Russian journalist who revealed 'troll factory' is confused by Mueller's indictment: 'It's very strange'
Former FBI Director Robert Mueller said cyber security will be the number one future threat in the country, but for the time being, "counterterrorism and stopping terrorist attacks" is more important. (Photo: Kit Fox/Medill Flickr)

An indictment issued last week by special counsel Robert Mueller matches findings from a pair of Russian journalists last year about a so-called "troll factory."

The 37-page indictment lists a number of Russian individuals -- including 13 who have been charged with federal crimes -- but one of the reporters who investigated the Internet Research Agency said some of the names seemed "incidental," reported the Washington Post.

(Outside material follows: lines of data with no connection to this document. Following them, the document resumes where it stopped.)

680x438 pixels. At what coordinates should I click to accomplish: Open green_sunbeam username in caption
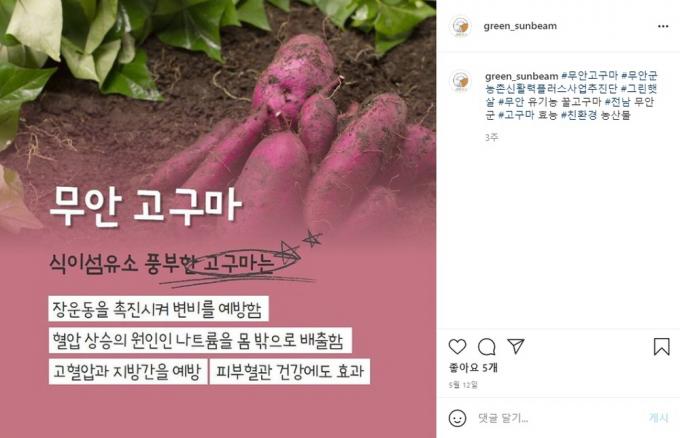point(522,76)
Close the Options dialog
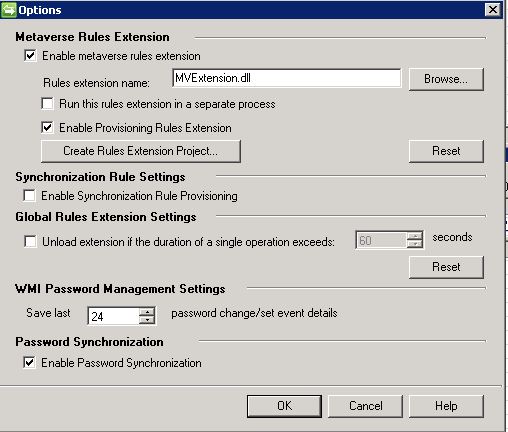Screen dimensions: 508x432 [x=493, y=9]
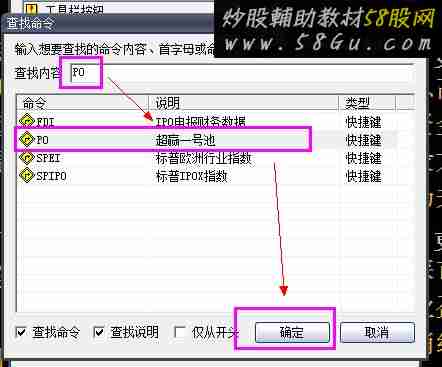Screen dimensions: 442x367
Task: Sort by the 类型 column header
Action: click(367, 103)

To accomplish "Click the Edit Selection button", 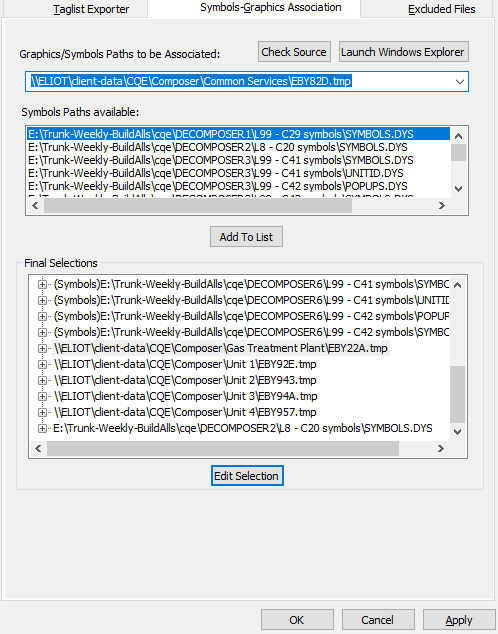I will pos(247,476).
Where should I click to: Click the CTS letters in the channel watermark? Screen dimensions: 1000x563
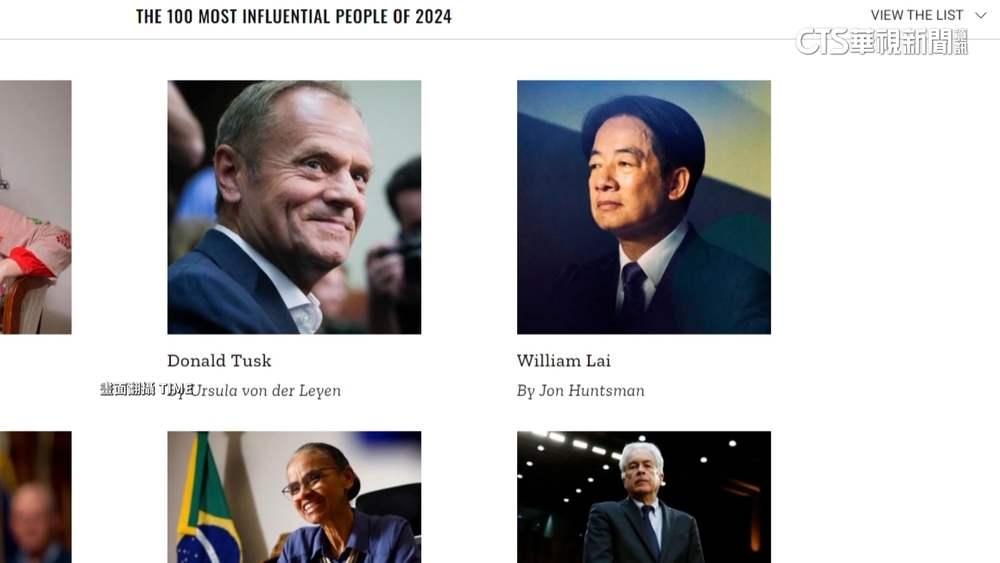[822, 42]
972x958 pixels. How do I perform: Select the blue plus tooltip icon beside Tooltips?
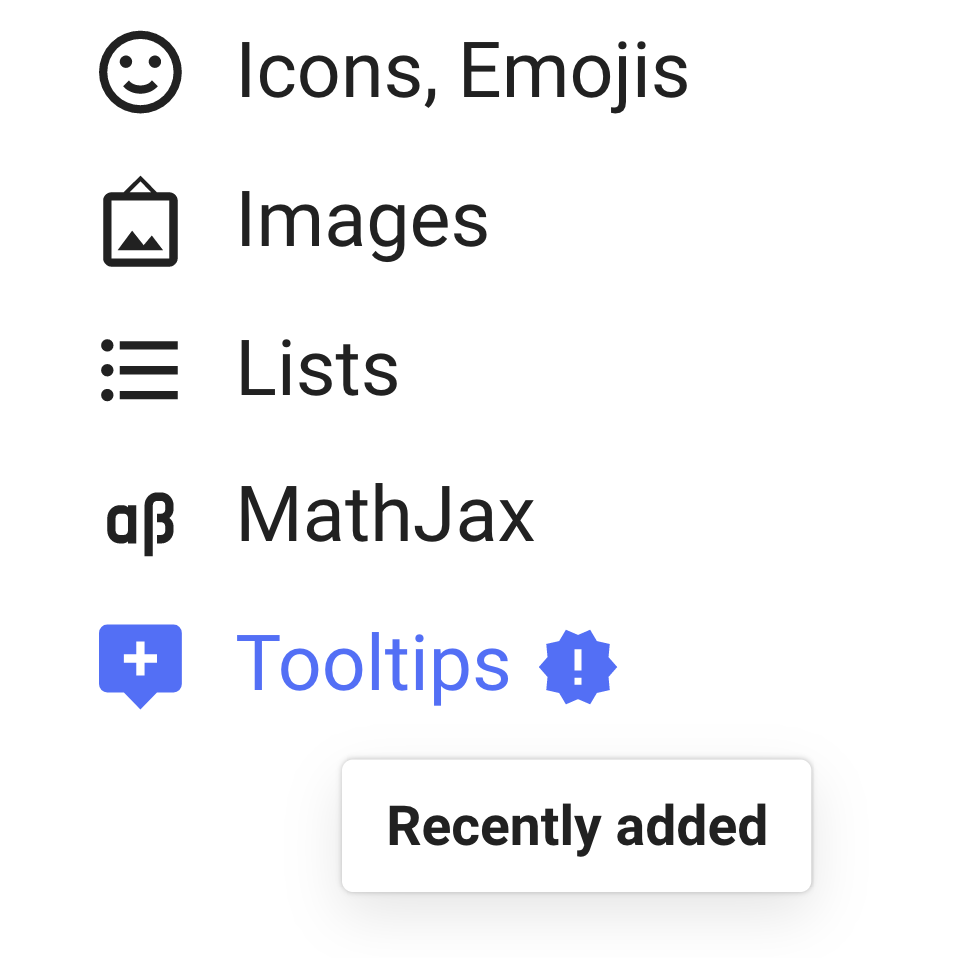click(140, 660)
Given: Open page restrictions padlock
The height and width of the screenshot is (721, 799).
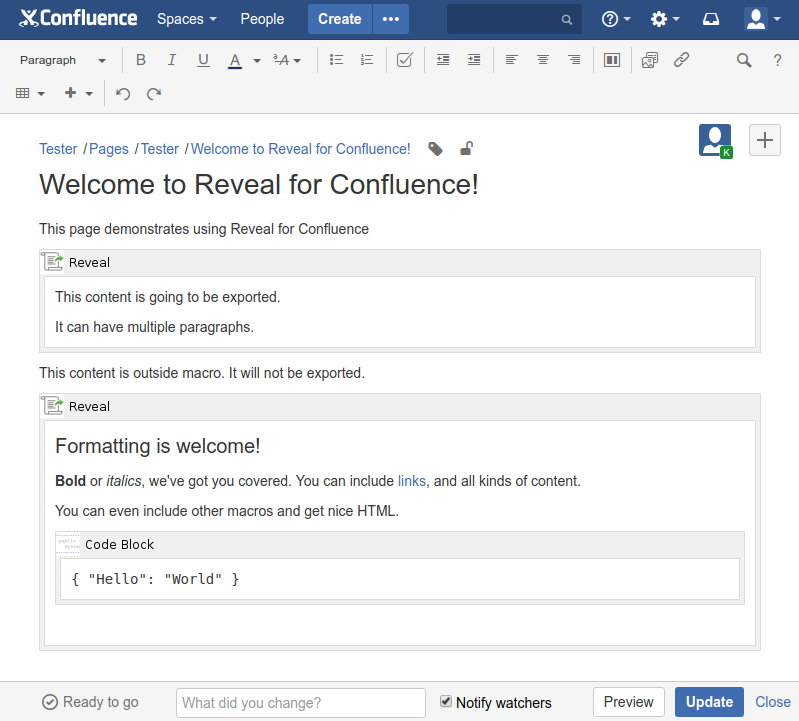Looking at the screenshot, I should (466, 149).
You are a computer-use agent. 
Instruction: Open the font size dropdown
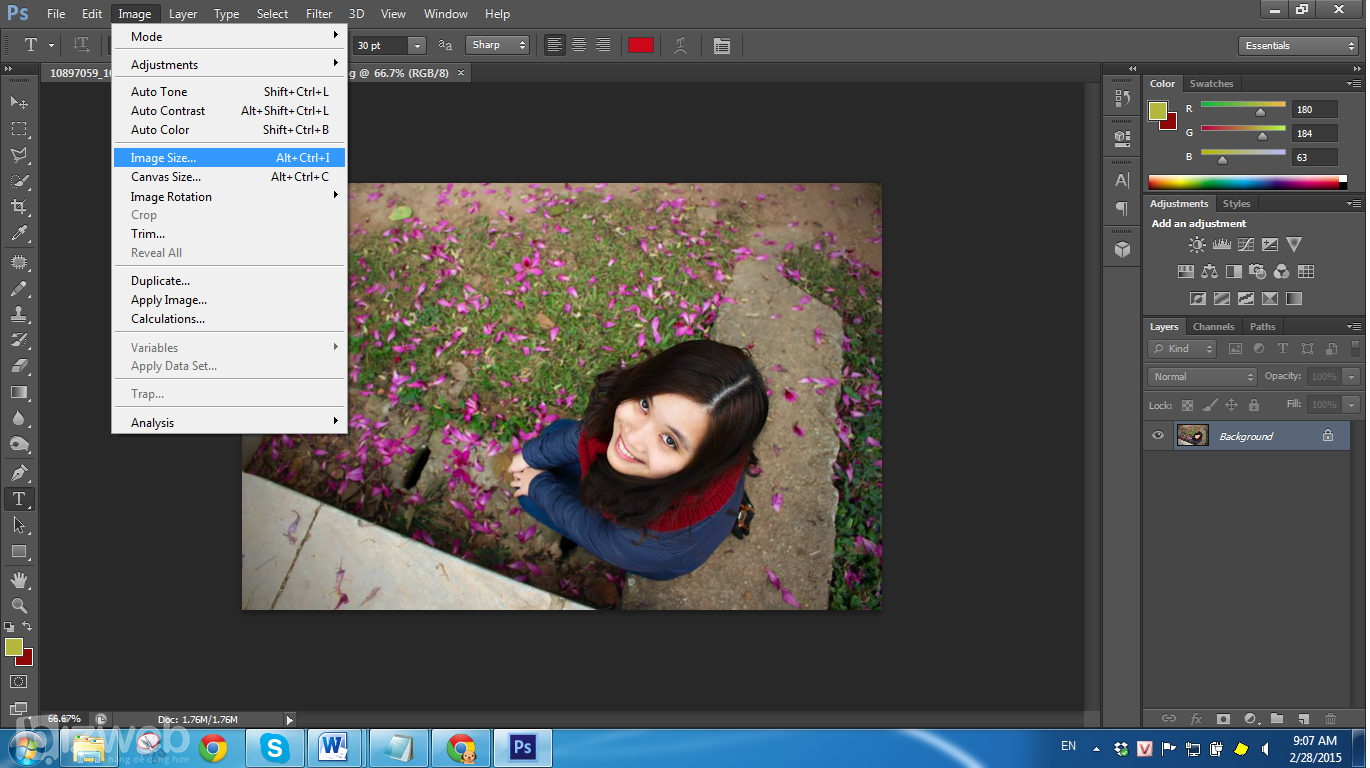point(419,45)
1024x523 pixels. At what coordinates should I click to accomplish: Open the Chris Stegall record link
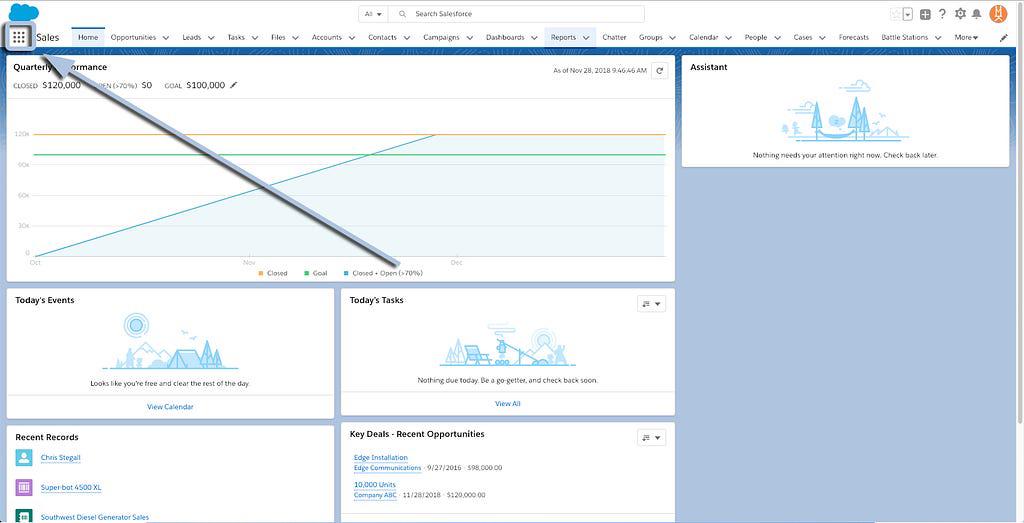(x=60, y=458)
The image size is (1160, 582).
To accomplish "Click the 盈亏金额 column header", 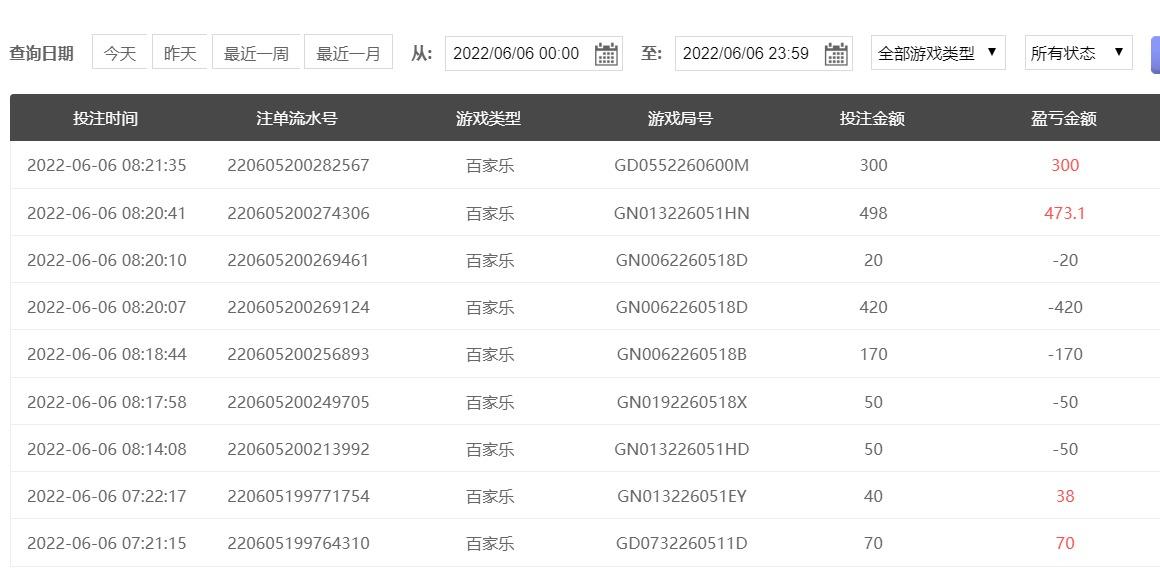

"It looks like they just took some employees from the that American department whose names they could get," said reporter Andrei Zakharov. "But the American department was like 90 people. So my reaction was that, for me, it was like that curious list of oligarchs and Kremlin authorities where they put the whole Forbes list and the whole Kremlin administration on it. It's very strange."

Zakharov said his report published in October by Russian business magazine RBC was not exactly a bombshell in his home country, and he said the Kremlin didn't have an official reaction -- but he said Mueller's team seems to have read the 4,500-word article.

"Probably," he said. "Some of your U.S. colleagues used to contact me. Maybe some of them worked for your government, I don't know. Nobody who said they were from Mueller's team contacted me. I've never told people more than we wrote anyway."

Zakharov and his colleague, Polina Rusyaeva, reported on Russian efforts to influence American politics and sow dissent by setting up fake social media accounts -- but, like Mueller's indictment, they drew no conclusions about how effective those attempts were.

"We tried to focus only on what happened," he said. "We didn't try to understand whether there was real influence on the election or not. And I still believe that nobody measured that properly. Yes, they were very active, but whether the influence was big or small? Nobody knows. We just wanted to show how they worked."